* Start Provided entries *

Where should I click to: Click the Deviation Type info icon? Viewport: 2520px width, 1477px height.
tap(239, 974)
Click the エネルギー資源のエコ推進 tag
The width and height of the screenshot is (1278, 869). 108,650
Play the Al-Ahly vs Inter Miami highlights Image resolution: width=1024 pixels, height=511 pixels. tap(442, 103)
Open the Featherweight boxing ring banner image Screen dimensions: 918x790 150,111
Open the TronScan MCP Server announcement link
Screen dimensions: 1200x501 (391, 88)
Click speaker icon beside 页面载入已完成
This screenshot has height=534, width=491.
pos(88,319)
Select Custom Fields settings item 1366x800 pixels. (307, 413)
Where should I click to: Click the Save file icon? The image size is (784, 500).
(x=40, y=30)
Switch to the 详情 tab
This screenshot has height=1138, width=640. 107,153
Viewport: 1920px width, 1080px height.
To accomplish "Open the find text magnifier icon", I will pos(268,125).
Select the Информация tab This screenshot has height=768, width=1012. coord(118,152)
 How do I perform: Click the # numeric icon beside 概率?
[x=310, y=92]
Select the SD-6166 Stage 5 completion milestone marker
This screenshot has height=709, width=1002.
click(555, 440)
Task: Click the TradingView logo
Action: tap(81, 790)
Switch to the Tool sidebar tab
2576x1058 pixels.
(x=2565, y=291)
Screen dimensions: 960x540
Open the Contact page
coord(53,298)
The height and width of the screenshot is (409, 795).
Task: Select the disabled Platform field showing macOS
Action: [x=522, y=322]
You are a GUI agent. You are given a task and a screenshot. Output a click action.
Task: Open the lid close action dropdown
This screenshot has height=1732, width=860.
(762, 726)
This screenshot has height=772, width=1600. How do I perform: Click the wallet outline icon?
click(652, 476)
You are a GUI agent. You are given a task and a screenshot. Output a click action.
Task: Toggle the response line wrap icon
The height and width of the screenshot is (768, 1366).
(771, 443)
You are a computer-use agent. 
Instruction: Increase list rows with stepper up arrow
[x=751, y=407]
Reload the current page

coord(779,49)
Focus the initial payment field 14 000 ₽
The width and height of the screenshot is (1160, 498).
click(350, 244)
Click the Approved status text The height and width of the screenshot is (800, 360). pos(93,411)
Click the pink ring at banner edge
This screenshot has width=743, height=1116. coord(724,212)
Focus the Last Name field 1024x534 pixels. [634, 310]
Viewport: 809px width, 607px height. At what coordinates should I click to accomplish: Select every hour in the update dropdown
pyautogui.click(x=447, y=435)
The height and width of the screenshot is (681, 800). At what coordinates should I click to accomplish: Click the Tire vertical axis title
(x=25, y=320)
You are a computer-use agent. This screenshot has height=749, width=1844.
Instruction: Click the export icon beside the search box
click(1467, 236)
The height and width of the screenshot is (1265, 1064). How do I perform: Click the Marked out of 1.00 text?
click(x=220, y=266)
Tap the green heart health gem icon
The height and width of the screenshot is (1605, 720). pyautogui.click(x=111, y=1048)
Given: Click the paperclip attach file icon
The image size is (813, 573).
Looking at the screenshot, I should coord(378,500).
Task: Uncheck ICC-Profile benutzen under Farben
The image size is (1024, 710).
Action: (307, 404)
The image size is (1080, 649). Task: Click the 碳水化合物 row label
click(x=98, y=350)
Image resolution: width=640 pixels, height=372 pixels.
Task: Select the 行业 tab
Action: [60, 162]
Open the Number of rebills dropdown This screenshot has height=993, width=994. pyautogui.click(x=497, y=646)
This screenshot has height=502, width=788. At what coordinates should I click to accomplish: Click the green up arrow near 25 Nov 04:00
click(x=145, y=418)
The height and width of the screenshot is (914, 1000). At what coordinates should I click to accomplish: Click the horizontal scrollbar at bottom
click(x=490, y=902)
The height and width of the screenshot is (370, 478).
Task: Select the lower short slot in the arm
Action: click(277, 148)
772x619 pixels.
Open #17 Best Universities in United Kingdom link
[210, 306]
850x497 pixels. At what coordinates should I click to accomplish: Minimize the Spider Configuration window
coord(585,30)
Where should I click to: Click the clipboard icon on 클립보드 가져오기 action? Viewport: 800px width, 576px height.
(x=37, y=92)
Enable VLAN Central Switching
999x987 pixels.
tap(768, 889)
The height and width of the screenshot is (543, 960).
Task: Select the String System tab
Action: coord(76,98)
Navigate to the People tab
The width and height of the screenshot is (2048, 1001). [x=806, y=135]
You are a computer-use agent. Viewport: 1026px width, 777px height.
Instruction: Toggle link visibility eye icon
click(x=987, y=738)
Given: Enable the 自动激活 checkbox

* End Provided entries *

> The exercise:
Rewrite the data from its first line through the line containing "click(350, 244)", replacing "Contact page" with "Pricing page" and leaving everything else unchanged.

> Worked answer:
Where should I click to: Click the Deviation Type info icon? Viewport: 2520px width, 1477px height.
tap(239, 974)
Click the エネルギー資源のエコ推進 tag
The width and height of the screenshot is (1278, 869). 108,650
Play the Al-Ahly vs Inter Miami highlights Image resolution: width=1024 pixels, height=511 pixels. tap(442, 103)
Open the Featherweight boxing ring banner image Screen dimensions: 918x790 150,111
Open the TronScan MCP Server announcement link
Screen dimensions: 1200x501 (391, 88)
Click speaker icon beside 页面载入已完成
This screenshot has height=534, width=491.
pos(88,319)
Select Custom Fields settings item 1366x800 pixels. (307, 413)
Where should I click to: Click the Save file icon? The image size is (784, 500).
(x=40, y=30)
Switch to the 详情 tab
This screenshot has height=1138, width=640. 107,153
Viewport: 1920px width, 1080px height.
To accomplish "Open the find text magnifier icon", I will pos(268,125).
Select the Информация tab This screenshot has height=768, width=1012. coord(118,152)
 How do I perform: Click the # numeric icon beside 概率?
[x=310, y=92]
Select the SD-6166 Stage 5 completion milestone marker
This screenshot has height=709, width=1002.
click(555, 440)
Task: Click the TradingView logo
Action: tap(81, 790)
Switch to the Tool sidebar tab
2576x1058 pixels.
(x=2565, y=291)
Screen dimensions: 960x540
Open the Pricing page
coord(53,298)
The height and width of the screenshot is (409, 795).
Task: Select the disabled Platform field showing macOS
Action: [x=522, y=322]
You are a GUI agent. You are given a task and a screenshot. Output a click action.
Task: Open the lid close action dropdown
This screenshot has height=1732, width=860.
(762, 726)
This screenshot has height=772, width=1600. How do I perform: Click the wallet outline icon?
click(652, 476)
You are a GUI agent. You are given a task and a screenshot. Output a click action.
Task: Toggle the response line wrap icon
The height and width of the screenshot is (768, 1366).
(771, 443)
You are a computer-use agent. 
Instruction: Increase list rows with stepper up arrow
[x=751, y=407]
Reload the current page

coord(779,49)
Focus the initial payment field 14 000 ₽
The width and height of the screenshot is (1160, 498).
click(350, 244)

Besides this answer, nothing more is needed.